Time flies, and man does it. I apologize for my absence over the last 2 weeks. I realized about that time that Holy Shit, we are moving in a matter of weeks, not months. So, that of course got the whole pre-move hullabaloo rolling to its inevitable conclusion. We are now looking at a short and hairy 2.5 weeks before the packers descend and all of our worldly goods get loaded up into a big ass truck to be taken to the other side of the country. I signed up for this life, vicariously now, but nonetheless, while I dread moving, I also kinda like it because it gives me a chance to get rid of the crap you accumulate over the years.
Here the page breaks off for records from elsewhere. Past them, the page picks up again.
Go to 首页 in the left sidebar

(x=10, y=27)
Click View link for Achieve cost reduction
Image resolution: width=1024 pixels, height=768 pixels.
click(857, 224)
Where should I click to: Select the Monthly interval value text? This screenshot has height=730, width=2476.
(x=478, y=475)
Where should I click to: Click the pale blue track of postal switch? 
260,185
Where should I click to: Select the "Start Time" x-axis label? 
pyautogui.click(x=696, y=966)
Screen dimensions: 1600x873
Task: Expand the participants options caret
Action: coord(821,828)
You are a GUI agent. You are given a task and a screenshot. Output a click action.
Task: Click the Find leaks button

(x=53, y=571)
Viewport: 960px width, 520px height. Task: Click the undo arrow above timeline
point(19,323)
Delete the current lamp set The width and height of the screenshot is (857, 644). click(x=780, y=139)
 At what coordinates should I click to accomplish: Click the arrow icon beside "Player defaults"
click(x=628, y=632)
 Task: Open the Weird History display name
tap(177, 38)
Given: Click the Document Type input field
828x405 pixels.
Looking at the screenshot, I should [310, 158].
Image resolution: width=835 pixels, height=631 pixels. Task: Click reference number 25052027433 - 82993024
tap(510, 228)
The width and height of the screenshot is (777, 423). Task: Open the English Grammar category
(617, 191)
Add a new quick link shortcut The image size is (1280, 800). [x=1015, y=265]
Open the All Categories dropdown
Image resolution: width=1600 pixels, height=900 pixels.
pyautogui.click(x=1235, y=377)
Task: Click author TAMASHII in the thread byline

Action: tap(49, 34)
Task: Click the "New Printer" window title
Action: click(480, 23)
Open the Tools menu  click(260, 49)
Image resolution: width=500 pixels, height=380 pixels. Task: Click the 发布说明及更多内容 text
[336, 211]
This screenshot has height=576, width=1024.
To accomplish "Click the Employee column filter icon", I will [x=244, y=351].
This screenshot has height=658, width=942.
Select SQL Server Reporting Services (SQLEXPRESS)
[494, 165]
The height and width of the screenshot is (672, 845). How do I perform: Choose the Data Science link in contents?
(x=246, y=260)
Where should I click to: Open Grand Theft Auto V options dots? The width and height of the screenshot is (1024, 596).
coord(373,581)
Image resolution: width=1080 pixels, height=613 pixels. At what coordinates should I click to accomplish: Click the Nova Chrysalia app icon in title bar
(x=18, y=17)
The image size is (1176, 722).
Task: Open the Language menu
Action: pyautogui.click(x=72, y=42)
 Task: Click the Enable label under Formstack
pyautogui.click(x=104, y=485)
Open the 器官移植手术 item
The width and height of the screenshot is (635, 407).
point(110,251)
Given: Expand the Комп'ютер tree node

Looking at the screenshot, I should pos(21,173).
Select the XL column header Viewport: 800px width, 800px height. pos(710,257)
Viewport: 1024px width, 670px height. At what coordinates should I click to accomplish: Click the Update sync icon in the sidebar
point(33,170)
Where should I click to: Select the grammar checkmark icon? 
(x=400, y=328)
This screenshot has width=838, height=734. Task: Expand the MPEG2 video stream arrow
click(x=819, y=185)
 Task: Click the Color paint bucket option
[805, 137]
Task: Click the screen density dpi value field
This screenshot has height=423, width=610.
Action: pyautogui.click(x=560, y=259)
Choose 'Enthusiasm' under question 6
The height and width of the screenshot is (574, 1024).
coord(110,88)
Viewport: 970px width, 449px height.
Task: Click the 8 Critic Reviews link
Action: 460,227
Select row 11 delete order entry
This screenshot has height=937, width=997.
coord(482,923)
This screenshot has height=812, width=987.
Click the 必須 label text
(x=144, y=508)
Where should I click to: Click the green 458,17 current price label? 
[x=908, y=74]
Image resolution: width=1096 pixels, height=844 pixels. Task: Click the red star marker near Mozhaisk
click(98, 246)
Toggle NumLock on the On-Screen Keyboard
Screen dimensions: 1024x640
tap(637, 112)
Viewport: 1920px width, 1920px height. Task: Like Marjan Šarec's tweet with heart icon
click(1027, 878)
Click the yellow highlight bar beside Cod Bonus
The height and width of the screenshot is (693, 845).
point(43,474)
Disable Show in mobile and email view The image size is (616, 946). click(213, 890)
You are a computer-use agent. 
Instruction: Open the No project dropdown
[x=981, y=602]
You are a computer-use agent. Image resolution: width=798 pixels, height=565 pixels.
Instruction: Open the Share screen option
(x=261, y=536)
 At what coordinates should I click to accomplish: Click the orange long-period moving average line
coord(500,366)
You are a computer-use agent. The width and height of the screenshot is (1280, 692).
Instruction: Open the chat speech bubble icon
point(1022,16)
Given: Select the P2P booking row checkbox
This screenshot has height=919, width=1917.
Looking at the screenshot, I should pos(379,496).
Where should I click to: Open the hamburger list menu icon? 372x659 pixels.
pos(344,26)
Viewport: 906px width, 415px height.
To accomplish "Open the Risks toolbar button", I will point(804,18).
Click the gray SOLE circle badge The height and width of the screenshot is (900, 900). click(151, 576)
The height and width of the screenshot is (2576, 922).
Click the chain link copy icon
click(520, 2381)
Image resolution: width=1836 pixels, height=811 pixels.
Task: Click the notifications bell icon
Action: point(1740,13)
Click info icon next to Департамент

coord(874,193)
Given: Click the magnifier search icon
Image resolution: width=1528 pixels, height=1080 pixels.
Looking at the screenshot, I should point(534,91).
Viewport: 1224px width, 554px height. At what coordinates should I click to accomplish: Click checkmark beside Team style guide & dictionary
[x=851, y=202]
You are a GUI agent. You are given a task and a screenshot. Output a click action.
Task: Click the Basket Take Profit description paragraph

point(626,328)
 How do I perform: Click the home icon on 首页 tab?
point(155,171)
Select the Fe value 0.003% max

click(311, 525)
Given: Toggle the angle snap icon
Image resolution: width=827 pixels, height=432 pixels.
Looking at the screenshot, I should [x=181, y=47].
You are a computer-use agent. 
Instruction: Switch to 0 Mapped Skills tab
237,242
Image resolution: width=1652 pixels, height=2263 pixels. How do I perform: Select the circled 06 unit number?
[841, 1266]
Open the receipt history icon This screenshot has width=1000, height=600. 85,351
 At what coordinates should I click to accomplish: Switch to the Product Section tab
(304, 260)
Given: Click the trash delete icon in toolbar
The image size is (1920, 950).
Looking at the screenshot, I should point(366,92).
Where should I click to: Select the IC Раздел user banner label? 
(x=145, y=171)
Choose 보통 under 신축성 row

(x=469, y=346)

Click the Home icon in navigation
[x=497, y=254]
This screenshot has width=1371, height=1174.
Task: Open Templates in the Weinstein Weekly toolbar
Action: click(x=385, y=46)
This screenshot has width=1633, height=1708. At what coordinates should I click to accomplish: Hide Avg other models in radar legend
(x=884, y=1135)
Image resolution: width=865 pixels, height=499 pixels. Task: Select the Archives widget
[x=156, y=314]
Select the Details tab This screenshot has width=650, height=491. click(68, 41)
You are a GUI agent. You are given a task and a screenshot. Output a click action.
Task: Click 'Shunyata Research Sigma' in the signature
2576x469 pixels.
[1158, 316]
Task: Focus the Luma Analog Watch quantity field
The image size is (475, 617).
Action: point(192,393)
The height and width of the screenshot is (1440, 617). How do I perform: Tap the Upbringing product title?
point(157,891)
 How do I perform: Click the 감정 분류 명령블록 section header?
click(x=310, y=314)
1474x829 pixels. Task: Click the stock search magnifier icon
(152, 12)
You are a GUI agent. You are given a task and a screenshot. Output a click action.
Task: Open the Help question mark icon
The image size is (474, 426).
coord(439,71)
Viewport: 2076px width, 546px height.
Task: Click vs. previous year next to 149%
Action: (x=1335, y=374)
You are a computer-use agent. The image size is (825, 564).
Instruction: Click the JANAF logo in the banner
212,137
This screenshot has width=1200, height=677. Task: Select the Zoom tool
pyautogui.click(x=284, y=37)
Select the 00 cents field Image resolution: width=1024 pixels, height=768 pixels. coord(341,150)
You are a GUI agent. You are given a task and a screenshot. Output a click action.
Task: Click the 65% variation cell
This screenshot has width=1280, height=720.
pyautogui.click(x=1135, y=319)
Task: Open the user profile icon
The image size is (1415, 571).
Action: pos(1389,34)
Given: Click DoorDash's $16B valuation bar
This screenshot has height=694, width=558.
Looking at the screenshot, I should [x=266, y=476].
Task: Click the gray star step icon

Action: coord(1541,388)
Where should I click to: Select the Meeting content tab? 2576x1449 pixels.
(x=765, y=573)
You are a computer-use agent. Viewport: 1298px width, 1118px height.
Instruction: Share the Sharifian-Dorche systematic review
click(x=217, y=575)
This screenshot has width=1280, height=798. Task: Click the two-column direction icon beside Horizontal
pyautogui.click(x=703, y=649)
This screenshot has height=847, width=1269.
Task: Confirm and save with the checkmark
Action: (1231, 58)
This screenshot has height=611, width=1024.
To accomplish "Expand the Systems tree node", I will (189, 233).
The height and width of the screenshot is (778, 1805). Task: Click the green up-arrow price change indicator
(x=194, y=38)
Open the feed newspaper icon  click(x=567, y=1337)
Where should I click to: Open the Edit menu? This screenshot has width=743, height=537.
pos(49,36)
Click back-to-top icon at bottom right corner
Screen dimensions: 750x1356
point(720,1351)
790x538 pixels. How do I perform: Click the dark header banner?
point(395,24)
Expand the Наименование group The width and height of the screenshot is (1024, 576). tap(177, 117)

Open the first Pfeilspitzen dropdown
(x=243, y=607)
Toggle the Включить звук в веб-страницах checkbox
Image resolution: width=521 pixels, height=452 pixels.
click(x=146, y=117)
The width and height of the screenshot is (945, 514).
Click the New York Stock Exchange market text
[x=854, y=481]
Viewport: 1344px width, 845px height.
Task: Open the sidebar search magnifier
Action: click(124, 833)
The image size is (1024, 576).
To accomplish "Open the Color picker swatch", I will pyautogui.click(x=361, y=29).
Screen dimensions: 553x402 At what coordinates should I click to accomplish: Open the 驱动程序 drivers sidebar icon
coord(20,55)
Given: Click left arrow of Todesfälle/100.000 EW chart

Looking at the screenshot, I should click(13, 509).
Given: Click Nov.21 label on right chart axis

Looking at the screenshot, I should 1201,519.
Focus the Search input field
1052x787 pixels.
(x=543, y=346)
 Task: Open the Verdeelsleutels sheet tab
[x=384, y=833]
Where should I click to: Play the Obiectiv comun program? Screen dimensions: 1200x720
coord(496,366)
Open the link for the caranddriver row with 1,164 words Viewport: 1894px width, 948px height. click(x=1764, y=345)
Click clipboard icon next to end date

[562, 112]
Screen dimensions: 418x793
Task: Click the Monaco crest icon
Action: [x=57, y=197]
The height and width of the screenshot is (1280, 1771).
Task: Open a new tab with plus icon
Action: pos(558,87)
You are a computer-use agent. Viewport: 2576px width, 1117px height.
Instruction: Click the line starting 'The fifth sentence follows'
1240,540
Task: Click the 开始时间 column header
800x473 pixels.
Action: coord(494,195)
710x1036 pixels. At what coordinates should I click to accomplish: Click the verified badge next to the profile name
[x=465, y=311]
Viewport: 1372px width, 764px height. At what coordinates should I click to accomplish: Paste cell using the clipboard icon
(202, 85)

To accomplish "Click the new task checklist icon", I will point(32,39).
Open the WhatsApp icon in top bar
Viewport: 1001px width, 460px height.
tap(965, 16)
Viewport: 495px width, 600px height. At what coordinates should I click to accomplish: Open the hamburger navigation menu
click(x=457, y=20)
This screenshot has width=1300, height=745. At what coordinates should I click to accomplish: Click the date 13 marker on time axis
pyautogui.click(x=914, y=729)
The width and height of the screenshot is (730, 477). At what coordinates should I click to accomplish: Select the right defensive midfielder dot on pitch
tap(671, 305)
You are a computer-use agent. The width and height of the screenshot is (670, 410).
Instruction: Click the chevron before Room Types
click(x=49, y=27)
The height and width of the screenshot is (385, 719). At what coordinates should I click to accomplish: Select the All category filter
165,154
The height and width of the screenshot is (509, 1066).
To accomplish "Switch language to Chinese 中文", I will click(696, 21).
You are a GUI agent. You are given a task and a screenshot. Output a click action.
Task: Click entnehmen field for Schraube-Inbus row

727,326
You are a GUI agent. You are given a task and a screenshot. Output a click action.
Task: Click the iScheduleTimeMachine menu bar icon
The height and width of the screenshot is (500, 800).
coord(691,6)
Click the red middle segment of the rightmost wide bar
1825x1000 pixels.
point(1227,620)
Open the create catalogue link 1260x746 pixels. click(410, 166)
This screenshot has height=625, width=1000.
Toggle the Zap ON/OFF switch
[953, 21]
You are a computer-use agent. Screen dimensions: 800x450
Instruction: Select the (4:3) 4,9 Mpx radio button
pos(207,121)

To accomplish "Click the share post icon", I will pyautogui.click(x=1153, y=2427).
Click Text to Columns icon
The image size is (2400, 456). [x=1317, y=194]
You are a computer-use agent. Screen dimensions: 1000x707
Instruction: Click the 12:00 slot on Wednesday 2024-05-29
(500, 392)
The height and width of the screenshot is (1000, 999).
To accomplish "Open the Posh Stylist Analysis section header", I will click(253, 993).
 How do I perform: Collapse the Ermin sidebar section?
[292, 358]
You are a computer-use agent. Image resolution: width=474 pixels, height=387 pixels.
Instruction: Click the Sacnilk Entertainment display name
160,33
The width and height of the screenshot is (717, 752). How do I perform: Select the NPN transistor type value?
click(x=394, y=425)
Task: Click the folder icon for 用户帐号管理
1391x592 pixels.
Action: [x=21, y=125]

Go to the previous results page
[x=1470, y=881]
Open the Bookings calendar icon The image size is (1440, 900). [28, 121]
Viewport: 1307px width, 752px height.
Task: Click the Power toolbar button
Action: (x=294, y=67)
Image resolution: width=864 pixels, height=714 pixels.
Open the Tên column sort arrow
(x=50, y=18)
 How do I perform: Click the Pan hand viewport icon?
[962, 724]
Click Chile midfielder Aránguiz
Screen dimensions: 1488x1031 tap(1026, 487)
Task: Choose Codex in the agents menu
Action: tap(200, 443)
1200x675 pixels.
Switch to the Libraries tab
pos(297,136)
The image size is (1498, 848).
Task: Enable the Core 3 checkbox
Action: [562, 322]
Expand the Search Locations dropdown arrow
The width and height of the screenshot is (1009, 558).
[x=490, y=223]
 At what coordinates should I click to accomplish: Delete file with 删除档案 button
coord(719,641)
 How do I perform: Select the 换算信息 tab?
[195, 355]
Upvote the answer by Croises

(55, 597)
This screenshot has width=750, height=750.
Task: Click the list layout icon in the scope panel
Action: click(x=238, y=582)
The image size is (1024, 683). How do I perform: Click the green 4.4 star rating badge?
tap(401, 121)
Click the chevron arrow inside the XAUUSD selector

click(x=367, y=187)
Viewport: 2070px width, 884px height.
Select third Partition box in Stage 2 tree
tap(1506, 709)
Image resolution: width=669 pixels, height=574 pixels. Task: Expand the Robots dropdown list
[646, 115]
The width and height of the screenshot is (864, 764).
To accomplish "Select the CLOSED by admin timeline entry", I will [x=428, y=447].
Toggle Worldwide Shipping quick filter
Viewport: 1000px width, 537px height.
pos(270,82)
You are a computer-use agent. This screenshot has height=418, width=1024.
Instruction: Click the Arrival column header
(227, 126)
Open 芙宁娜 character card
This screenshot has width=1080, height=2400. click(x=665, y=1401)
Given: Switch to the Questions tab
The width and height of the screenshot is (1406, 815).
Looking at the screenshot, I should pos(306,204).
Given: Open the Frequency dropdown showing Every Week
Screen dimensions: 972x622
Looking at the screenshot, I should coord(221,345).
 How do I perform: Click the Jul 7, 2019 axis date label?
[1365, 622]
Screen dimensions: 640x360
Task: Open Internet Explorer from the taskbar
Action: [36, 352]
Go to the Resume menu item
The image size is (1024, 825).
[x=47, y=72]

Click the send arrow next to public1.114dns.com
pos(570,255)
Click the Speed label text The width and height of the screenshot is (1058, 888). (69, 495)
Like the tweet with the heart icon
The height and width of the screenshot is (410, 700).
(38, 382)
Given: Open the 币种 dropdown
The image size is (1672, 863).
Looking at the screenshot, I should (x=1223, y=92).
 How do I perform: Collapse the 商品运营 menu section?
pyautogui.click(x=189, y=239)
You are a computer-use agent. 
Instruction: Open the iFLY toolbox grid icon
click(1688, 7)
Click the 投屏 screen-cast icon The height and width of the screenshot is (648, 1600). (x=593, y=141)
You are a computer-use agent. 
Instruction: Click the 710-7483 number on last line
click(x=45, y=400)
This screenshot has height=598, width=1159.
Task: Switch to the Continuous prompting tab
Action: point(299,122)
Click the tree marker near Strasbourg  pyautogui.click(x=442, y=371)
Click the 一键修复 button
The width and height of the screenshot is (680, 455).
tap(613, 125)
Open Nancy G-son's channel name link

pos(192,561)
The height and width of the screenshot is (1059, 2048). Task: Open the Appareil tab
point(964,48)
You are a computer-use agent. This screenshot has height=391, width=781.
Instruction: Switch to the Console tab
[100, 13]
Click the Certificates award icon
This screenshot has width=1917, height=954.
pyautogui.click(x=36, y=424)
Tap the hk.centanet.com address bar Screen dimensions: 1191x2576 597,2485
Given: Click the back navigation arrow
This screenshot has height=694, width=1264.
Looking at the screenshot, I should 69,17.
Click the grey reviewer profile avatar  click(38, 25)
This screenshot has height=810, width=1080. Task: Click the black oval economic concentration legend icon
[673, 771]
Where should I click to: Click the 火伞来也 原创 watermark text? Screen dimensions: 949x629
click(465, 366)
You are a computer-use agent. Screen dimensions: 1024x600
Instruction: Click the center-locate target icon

I have, so far, taken 2 car loads of stuff to Goodwill, some of it my “fat” clothes. Can you believe I was able to cull out 20 freakin t-shirts from my current wardrobe? 20! And I probably still have another 20 left to wear. Sad, and yet oddly amusing. I got rid of all my jeans that I can pull down without unbuttoning, and other shirts that are too big for me. I even delved into the boxes of my smaller clothes to see if anything fit. Nothing did, but it’s oh so close. I did find a pair of jeans in one size smaller that make my butt look awesome, though. And it was good to see how many clothes I’m just that much closer to wearing again. I know I won’t have to drop a bundle on a new wardrobe when I lose a little more weight.
Officially, I’m right at my dreaded 15lb mark. That particular point I have not been able to get past for whatever reason. I have been trying to remember what I’ve done that keeps me there before I start gaining back. I can’t think of it, but I highly suspect that it’s something to do with a combination of things. One being I lost weight and “cheated” my way through it, so I don’t need to be so strict with my food. Two being I get busy and forget what I’m all about. And I’m guessing that not setting specific goals about what I want and how I plan on getting it have something to do with it as well. Of course, these are just a few things that I’ve considered. I’m sure there are tons of other reasons, which at the time, seem perfectly reasonable and true, but when I think back on just the few that I already mentioned, I am filled with a sort of mild disgust with myself.
It’s just so easy to rationalize bad behavior away. I’m trying not to do that. Doesn’t help when I don’t make time to exercise, yet, don’t feel overly guilty about running down to KFC because I don’t feel like cooking dinner. Doesn’t help that I had a flare up of plantar fasciitis last week that pretty much killed any urge to exercise. That pissed me off-how can I do my squats or go for our walks when I can barely hobble around in the kitchen to cook? And then, the hubs was no help-I got the impression he thought I was making excuses for skipping our walk and not working out. Well, fuck him. It hurt like hell, but I can only blame myself as I wore flip flops for most of the weekend instead of regular shoes.
Heel’s all better now. Nothing that wearing proper shoes didn’t fix over about 5 days, and I was able to go run at the end of the week, so that made me feel good too. Now, I am trying to put together my plan to keep exercising while we are on the road visiting family and heading to our future place of residence. I’m worried about the effects of being on the road all day will have on my diet, not to mention I’m apprehensive about visiting my family and the food choices that will be there. I hope by planning ahead with my exercise and keeping the majority of my meals light, I can avoid at least gaining weight on the trip.
Secretly, I want to lose enough weight so I can fit into my smaller clothes as soon as I get there. I can’t tell if I think actually making such a goal would be incredibly unrealistic or if it’s merely difficult, but possible. Either way, the clock is counting down, and I’m feeling the crushing press of time as ours draws to a close in this place. We’ll be on the road for about 2 weeks before we reach our final destination, and I can only hope that I’ve prepared myself enough mentally and planned enough physically so I don’t arrive back at my starting point.